Bio by Michael Richardson: “The entry of Gisèle Prassinos (born 1920) into the Surrealist circle at the age of 14 has gained a legendary status. Born into what had been a wealthy and cultured Greek family which was forced to move to France to avoid persecution during hostilities between Greece and Turkey when Gisèle was only two (her father had to sell his library of 100,000 books to pay for the journey), she grew up in a difficult but stimulating environment that is reflected in her work. Aside from her novels, stories and poems, she also creates objects, particularly in fabric, and has translated Kazantzakis into French.”

Texts in English (at least the ones I could round up in my collection):

11 pages plus a 2-page bio by J. H. Matthews in his Custom House of Desire: A Half-Century of Surrealist Stories: “Blackday,” “The Three-branched Tree,” “The Maniac Fire,” “The Big Bank Check,” “The Wool Dress.”

The Dedalus Book of Surrealism: The Identity of Things, ed. Michael Richardson: “The King’s Ostlers” (2 pages) and “The Man” (7 pages) 

The Myth of the World: Surrealism 2, ed.

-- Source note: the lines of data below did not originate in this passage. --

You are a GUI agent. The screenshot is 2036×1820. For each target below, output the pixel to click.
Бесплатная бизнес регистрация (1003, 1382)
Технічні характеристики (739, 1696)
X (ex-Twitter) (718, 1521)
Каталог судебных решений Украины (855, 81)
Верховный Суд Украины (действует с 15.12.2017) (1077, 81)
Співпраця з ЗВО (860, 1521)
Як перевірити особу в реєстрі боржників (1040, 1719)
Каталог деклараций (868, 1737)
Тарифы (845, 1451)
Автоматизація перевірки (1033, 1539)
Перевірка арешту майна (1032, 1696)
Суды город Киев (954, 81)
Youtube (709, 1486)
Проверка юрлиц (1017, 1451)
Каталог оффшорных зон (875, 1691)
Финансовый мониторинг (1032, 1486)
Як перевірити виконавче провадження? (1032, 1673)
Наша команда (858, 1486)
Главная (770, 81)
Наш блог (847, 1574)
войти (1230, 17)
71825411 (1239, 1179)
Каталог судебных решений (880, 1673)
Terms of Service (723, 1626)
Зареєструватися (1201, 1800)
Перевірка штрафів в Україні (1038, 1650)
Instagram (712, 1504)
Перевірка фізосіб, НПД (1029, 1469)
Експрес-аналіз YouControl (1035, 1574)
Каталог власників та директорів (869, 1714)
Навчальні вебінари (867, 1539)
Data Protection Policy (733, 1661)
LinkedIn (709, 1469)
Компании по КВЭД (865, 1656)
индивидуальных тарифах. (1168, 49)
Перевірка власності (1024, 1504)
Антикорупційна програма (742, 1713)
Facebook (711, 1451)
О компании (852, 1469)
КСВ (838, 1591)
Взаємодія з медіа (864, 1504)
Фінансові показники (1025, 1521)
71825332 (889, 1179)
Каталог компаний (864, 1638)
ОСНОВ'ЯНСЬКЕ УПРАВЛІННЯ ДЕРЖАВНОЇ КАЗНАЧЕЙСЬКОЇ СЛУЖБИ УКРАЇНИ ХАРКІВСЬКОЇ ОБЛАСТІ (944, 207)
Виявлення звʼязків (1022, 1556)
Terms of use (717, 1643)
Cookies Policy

Michael Richardson: “Sondue” (16 pages)

Surrealist Women: An International Anthology, ed. Penelope Rosemont: 3 very short texts: “Arrogant Hair,” “The Ghost of Chateuabriand,” “Peppermint Tower in Praise of Greedy Little Girls” (Homage to Hans Bellmer)

A footnote in Surrealist Women: “Prassinos is represented in the ‘Double Surrealist Number’ of the English journal Contemporary Prose and Poetry in 1936 and in Julien Levy’s Surrealism (New York, 1936).”